Читаем Постсекулярный поворот. Как мыслить о религии в XXI веке полностью

Философия разумным образом подпитывается религиозным наследием до тех пор, пока ортодоксальный источник откровения остается для нее когнитивно неприемлемым предположением. Перспективы, центрированные либо на Боге, либо на человеке, несоизмеримы[416].

Хабермас строго противопоставляет мир веры и мир разума. Мир разума, по его мнению, имеет приоритет в силу того, что он работает с аргументами, в равной мере доступными всем людям[417]

. В этом отличие разума от веры – ибо последняя доступна лишь тем, кто причастен к определенному типу опыта, кто принадлежит к определенному сообществу, кто признает определенный тип авторитета (Откровение), а значит, вера по определению не способна быть доступна всем.
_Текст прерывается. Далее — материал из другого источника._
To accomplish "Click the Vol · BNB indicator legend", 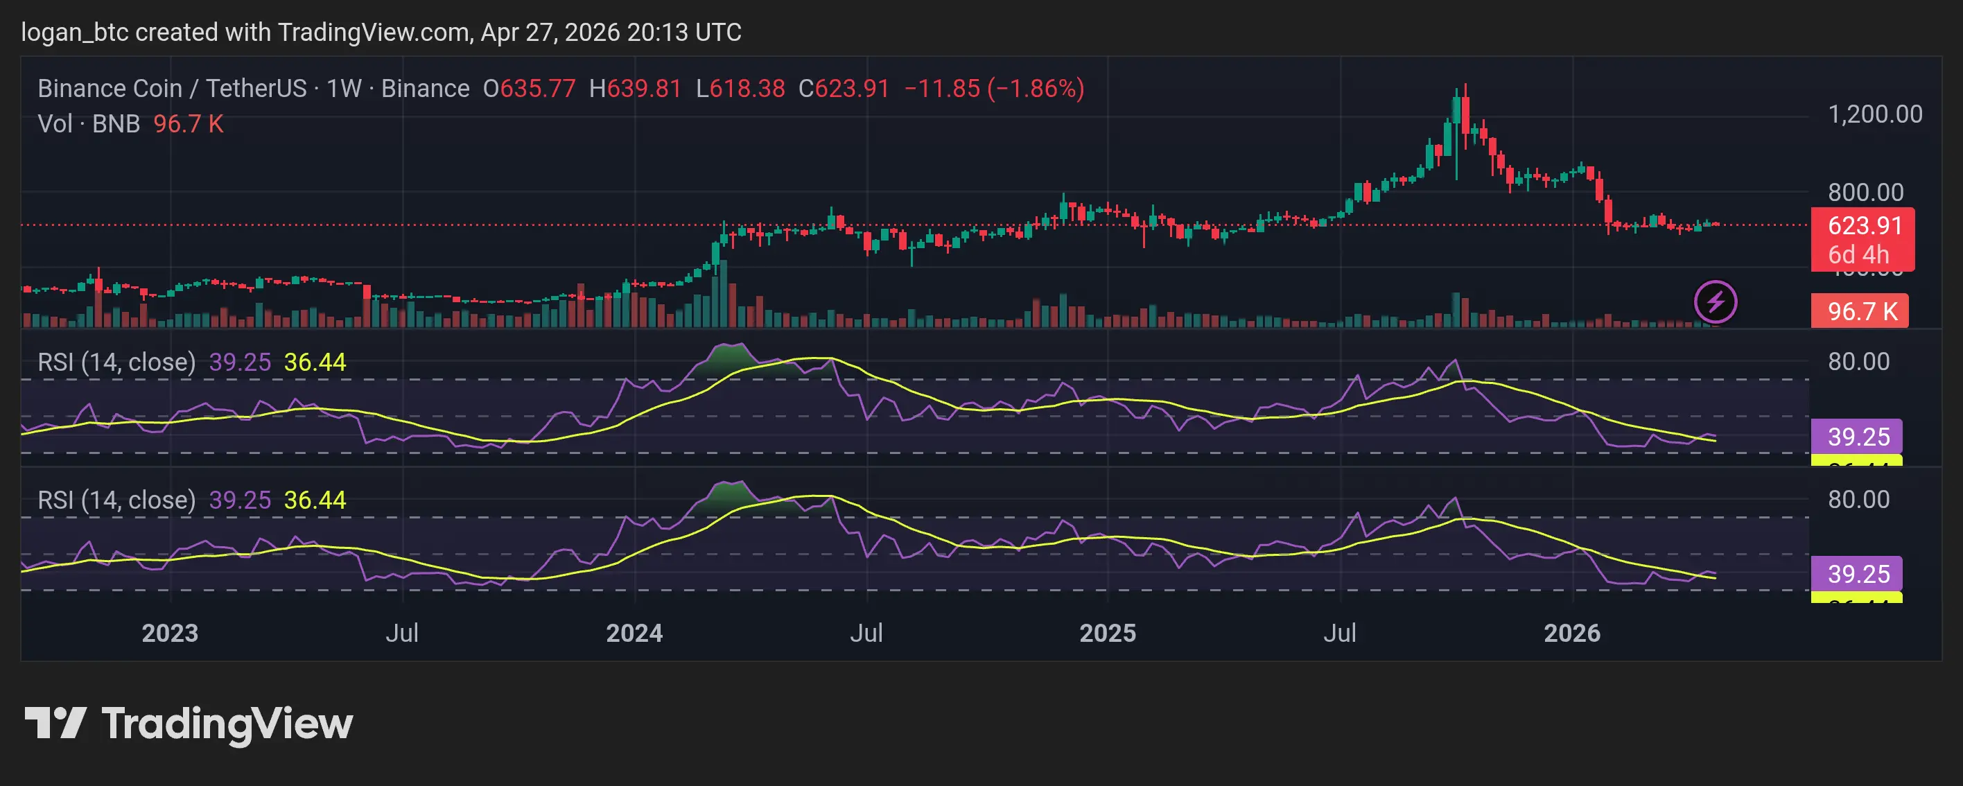I will (88, 124).
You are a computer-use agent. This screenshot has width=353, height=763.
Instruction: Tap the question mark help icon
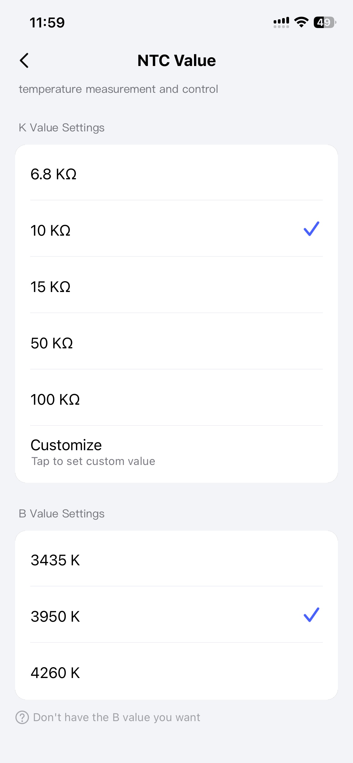[x=22, y=717]
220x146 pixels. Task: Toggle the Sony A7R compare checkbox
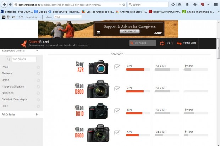[x=117, y=67]
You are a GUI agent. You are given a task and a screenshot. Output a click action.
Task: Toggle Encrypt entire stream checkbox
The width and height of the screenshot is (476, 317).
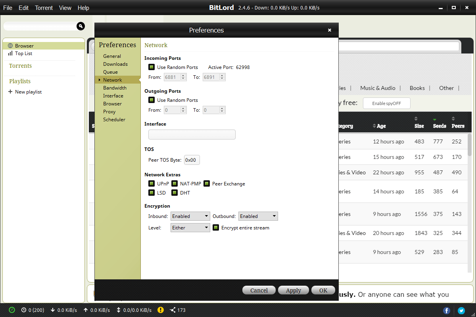[216, 227]
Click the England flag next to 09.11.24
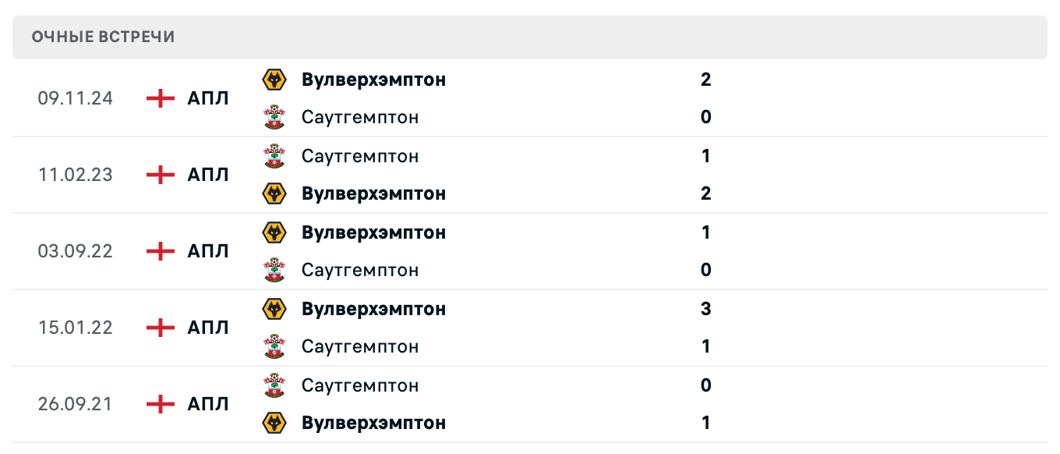 coord(159,98)
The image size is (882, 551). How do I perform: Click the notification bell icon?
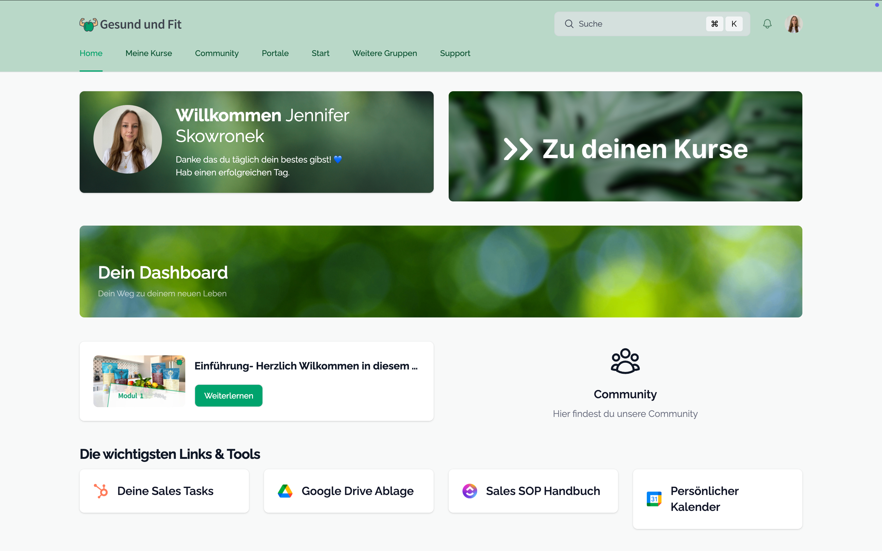[767, 24]
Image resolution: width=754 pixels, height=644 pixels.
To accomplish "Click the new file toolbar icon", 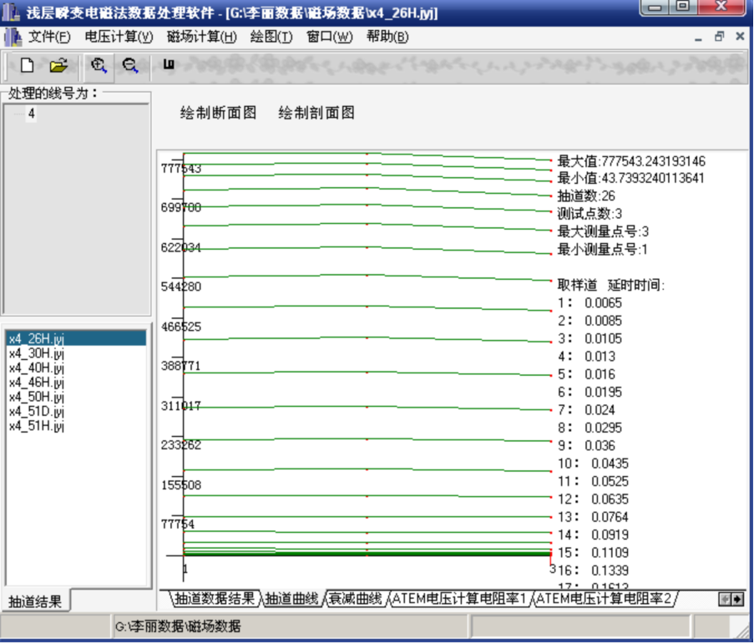I will pyautogui.click(x=27, y=65).
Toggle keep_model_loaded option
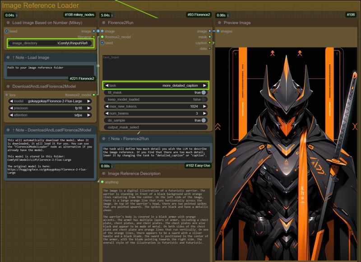 pyautogui.click(x=204, y=99)
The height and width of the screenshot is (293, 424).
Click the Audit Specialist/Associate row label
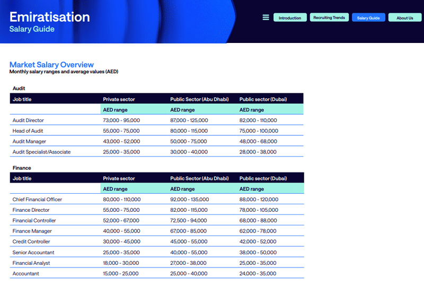pos(41,152)
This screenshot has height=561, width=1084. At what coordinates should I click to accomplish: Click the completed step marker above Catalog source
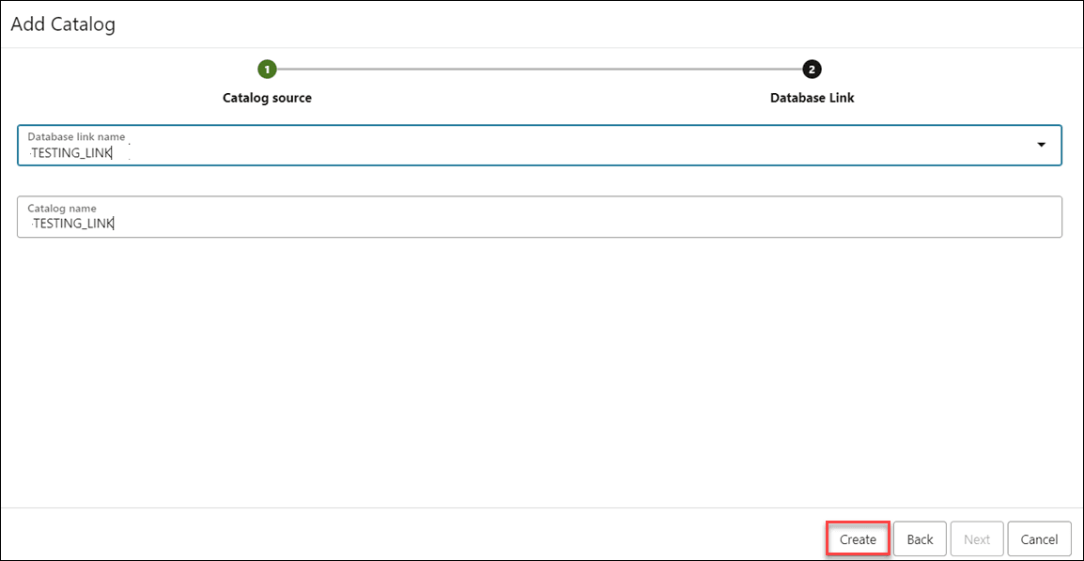(x=267, y=69)
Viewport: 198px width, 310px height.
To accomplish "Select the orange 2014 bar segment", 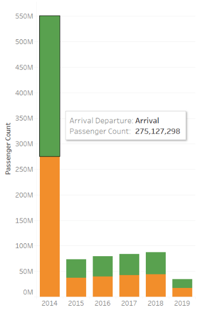I will [50, 227].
Как указывает Эдуардо Мендьета, комментирующий Хабермаса,

без секуляризации и трансформации, которые осуществляются путем перевода философией религиозных концептов в секулярные, само религиозное останется немым и будет даже под угрозой оказаться омертвевшим и исторически импотентным. Без философии то, что живо в религии, может исчезнуть или же оказаться недоступным для нас, чад Просвещения[418]

.

В этом смысле Хабермас декларирует свою верность принципу «методологического атеизма», то есть такому принципу, в соответствии с которым

философия не может присваивать то, о чем говорится в религиозном дискурсе именно в смысле религиозного опыта. Этот опыт может быть добавлен в фонд философских ресурсов, опознаваемых как собственная основа для опыта философии, лишь если философия идентифицирует этот опыт, используя описания, которые уже более не одалживаются у языка особой религиозной традиции, но берутся из вселенной аргументативного дискурса, отъединенного от события откровения[419]

.

В качестве примера подобного «подпитывания» секулярного дискурса религиозными содержаниями Хабермас рассматривает Иммануила Канта как одного из основоположников постметафизического мышления. Фактически отрицая саму возможность религиозного опыта («чувственный опыт сверхчувственного невозможен») и отождествляя религию с этикой, Кант рассматривает вопрос о религии в своей «Критике практического разума», посвященной вопросам морали и долга. Этические идеи Канта достаточно хорошо известны, поэтому мы не будем на них останавливаться, а обратимся к конкретному аспекту его этической доктрины. Проблема его этики долга заключается в том, что «моральный закон сам по себе… не обещает счастья». Более того, этика долга требует от человека вынести за скобки все свои естественные склонности – «которые только и способны сделать человека счастливым». А значит, возникает естественная потребность в компенсации отсутствия связи между тем счастьем, которого достоин моральный индивид, и его реальным эмпирическим счастьем[420].

Но зачем вообще тогда быть моральным? – как бы спрашивает Хабермас[421]

. Здесь Канту приходится выходить за пределы морального законодательства строгой этики долга в пространство религиозных представлений о Царстве Божием, в котором каждый получит по заслугам. Далее Канту приходится прибегать к тезису о высшем благе как том долге, к которому обязан стремиться человек; он фактически говорит о Царстве Божием на земле, в которое приходится верить, так как это должно помочь «укрепить моральный настрой в доверии к самому себе и защитить его от пораженчества»[422].